-- Start of INPUT ROWS --
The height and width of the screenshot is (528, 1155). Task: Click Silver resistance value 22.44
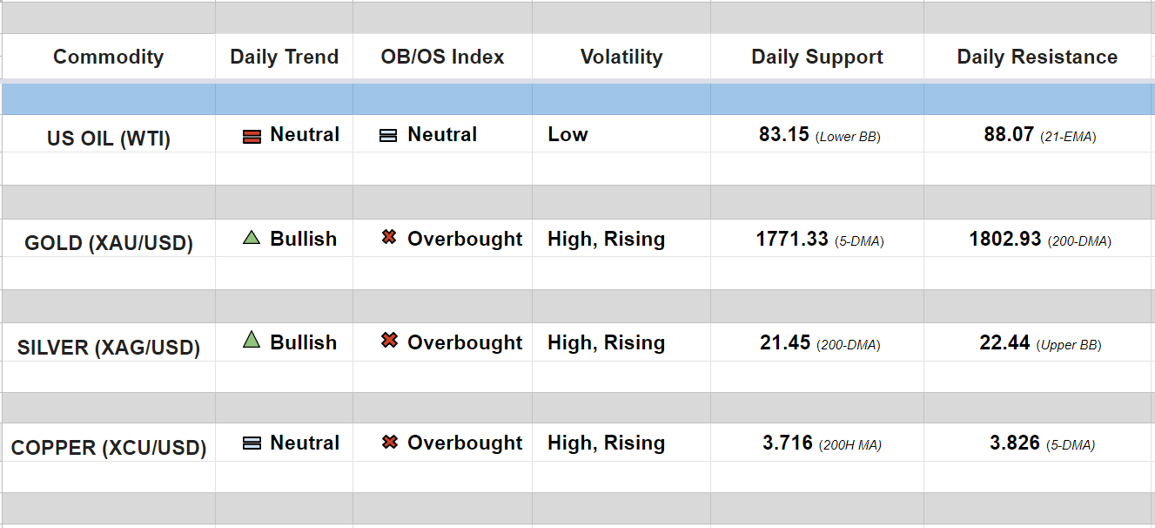pyautogui.click(x=1004, y=343)
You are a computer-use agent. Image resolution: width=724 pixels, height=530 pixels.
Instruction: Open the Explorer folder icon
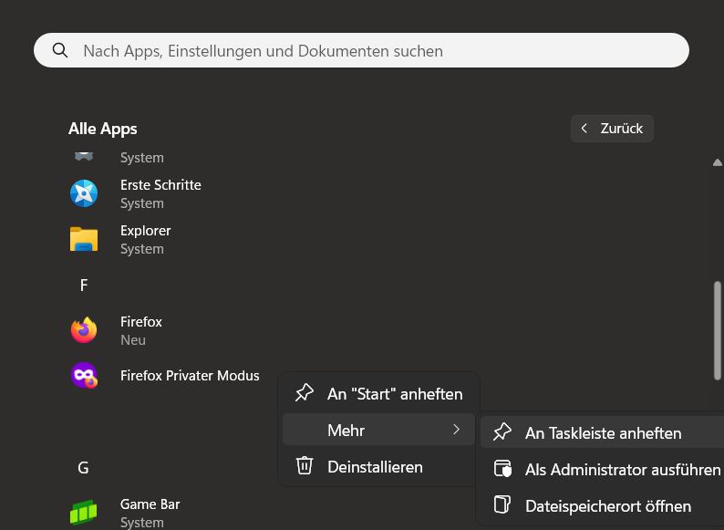[84, 239]
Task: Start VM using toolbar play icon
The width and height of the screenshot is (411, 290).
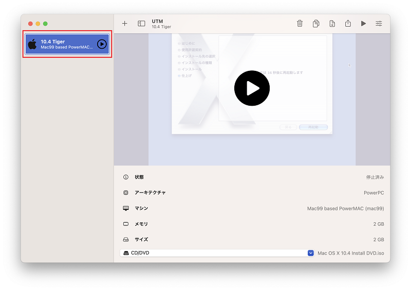Action: pos(363,24)
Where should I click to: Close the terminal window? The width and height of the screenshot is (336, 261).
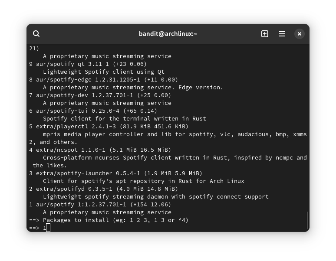coord(300,34)
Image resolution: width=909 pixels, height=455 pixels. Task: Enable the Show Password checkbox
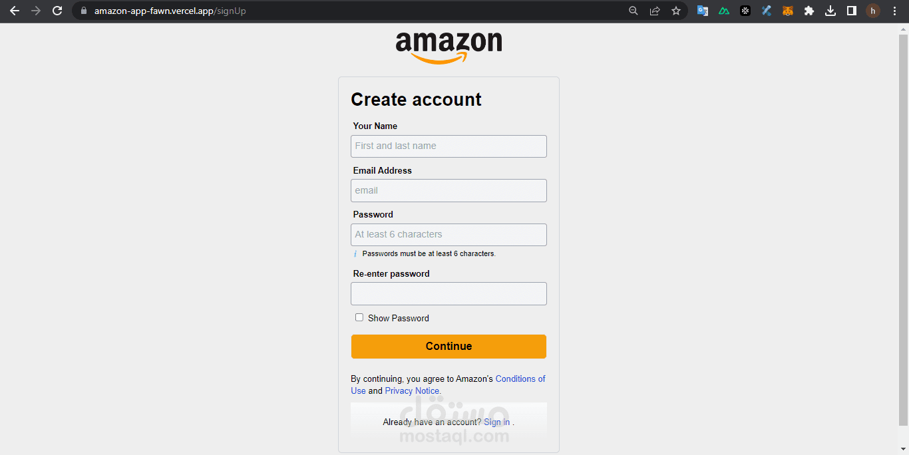[x=359, y=317]
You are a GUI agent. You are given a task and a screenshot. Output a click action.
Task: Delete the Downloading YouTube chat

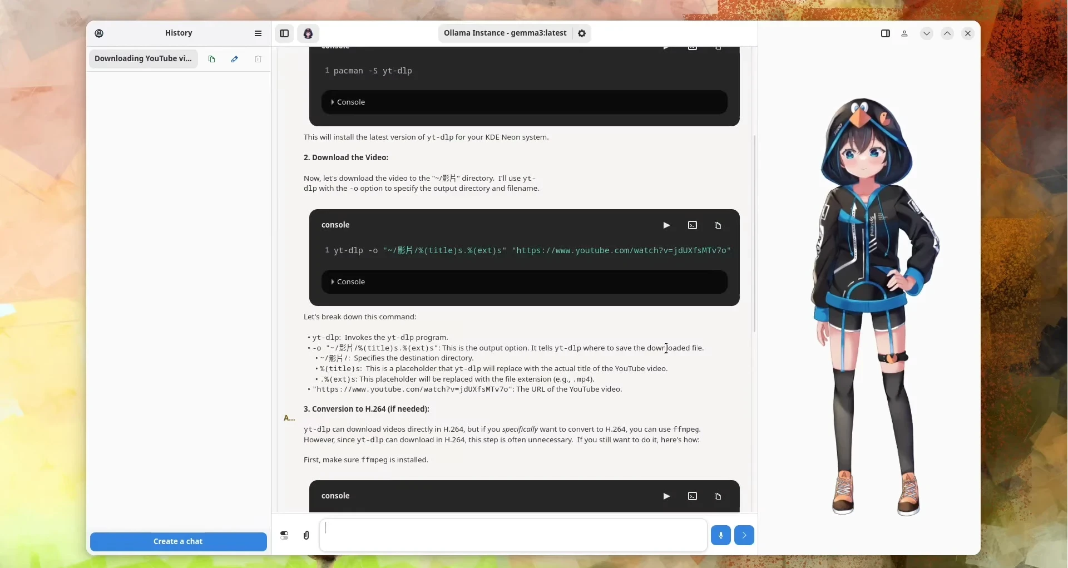pyautogui.click(x=258, y=59)
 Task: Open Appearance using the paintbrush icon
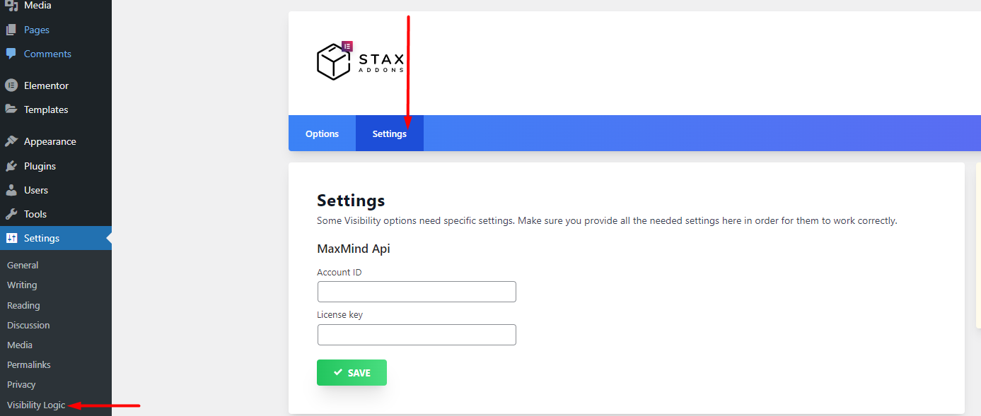point(12,141)
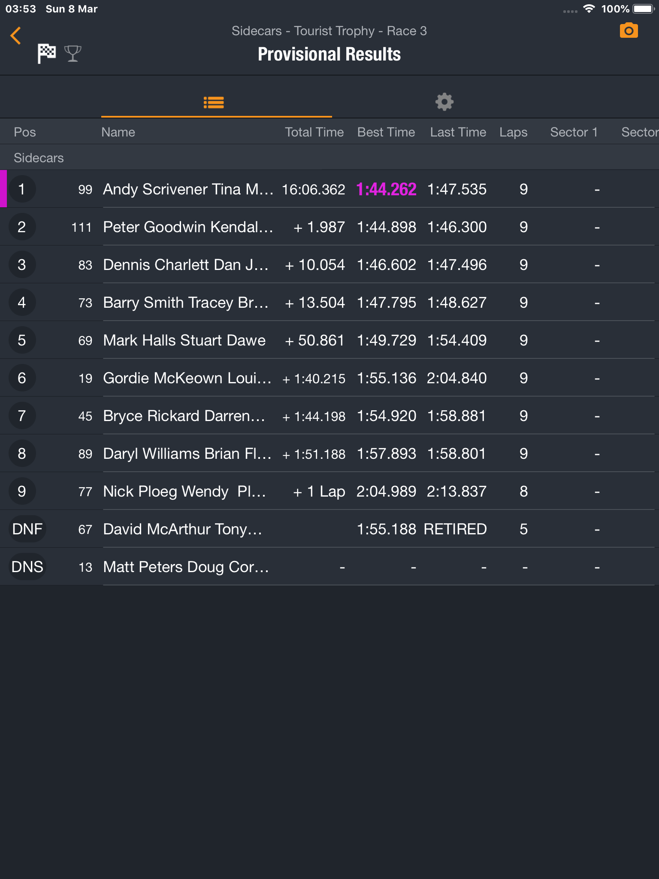Select the checkered flag icon

pyautogui.click(x=46, y=54)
-- End of INPUT ROWS --
GIVEN TASK = Convert all the material above into a numbered list, one entry per line, skipping blank lines. Leave the pictures out of the list.

RESULT OF THE TASK =
1. The height and width of the screenshot is (528, 1155). Task: Click Silver resistance value 22.44
2. pyautogui.click(x=1004, y=343)
3. You are a computer-use agent. Image resolution: width=724 pixels, height=530 pixels.
4. Instruction: Open the Explorer folder icon
5. [84, 239]
6. Task: Start VM using toolbar play icon
7. The width and height of the screenshot is (411, 290).
8. Action: pos(363,24)
9. Where should I click to: Close the terminal window? The width and height of the screenshot is (336, 261).
10. coord(300,34)
11. Image resolution: width=909 pixels, height=455 pixels. Task: Enable the Show Password checkbox
12. [x=359, y=317]
13. You are a GUI agent. You are given a task and a screenshot. Output a click action.
14. Task: Delete the Downloading YouTube chat
15. pyautogui.click(x=258, y=59)
16.  Task: Open Appearance using the paintbrush icon
17. point(12,141)
18. Select the checkered flag icon
19. pyautogui.click(x=46, y=54)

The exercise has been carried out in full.